# Work required
When you have gone through the entries below, state how many lines include the word "computer" and write nothing else.

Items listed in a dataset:

'''

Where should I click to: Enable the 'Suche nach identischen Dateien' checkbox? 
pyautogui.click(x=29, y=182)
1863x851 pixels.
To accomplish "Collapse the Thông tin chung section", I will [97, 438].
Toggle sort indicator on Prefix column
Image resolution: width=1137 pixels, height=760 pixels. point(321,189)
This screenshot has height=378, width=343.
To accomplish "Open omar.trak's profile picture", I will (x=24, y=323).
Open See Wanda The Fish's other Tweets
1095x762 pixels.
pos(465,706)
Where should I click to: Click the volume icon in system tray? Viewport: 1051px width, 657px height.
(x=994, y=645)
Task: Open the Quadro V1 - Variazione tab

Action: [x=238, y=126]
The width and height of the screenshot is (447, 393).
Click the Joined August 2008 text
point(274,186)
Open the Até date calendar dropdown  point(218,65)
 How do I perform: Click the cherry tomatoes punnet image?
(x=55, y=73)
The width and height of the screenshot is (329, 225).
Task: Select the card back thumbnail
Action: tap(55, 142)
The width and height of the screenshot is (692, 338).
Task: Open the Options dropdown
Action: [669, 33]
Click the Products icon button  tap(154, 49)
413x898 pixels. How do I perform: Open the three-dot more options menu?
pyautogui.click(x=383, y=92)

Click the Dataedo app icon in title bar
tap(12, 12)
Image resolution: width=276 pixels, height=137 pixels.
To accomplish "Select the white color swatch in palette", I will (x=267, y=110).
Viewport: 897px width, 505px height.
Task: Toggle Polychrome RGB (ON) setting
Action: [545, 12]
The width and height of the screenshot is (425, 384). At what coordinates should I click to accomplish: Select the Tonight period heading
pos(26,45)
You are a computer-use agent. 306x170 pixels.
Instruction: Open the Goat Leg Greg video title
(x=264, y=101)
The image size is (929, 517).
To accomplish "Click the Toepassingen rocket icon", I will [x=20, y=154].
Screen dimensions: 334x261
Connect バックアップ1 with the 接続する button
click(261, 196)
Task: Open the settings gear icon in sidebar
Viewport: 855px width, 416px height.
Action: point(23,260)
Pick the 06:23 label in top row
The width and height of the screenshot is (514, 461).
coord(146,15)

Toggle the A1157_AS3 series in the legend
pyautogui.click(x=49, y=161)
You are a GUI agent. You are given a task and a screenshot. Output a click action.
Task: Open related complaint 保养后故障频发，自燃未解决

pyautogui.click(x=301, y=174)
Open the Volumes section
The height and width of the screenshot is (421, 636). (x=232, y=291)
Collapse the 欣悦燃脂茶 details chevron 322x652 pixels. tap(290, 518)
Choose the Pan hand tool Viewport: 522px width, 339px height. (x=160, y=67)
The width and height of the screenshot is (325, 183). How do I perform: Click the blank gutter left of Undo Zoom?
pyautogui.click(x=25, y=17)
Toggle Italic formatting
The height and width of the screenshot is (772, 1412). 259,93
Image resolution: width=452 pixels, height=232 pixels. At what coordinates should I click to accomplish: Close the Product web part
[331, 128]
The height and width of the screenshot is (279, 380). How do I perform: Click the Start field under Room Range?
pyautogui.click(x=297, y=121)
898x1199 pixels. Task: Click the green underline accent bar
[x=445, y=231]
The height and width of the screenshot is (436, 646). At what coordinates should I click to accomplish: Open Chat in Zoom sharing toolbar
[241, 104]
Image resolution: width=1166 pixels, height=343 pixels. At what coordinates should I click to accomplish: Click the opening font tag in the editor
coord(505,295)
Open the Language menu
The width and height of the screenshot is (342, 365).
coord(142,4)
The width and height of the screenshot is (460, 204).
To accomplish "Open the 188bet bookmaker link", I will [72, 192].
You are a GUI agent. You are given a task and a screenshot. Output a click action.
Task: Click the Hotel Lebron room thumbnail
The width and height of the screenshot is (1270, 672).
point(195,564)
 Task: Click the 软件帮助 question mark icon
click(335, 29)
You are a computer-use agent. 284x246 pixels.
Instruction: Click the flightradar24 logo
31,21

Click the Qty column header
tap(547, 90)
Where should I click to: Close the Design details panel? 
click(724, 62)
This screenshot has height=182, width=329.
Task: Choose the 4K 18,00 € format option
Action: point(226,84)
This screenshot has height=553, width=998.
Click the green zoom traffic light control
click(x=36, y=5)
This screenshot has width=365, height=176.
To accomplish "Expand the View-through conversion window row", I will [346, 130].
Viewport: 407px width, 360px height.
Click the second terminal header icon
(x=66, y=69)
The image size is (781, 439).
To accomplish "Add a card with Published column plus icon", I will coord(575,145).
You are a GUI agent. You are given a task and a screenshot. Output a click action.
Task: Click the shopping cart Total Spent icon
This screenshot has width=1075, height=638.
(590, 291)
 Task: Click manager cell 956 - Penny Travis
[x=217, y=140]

'''

# Expected output
2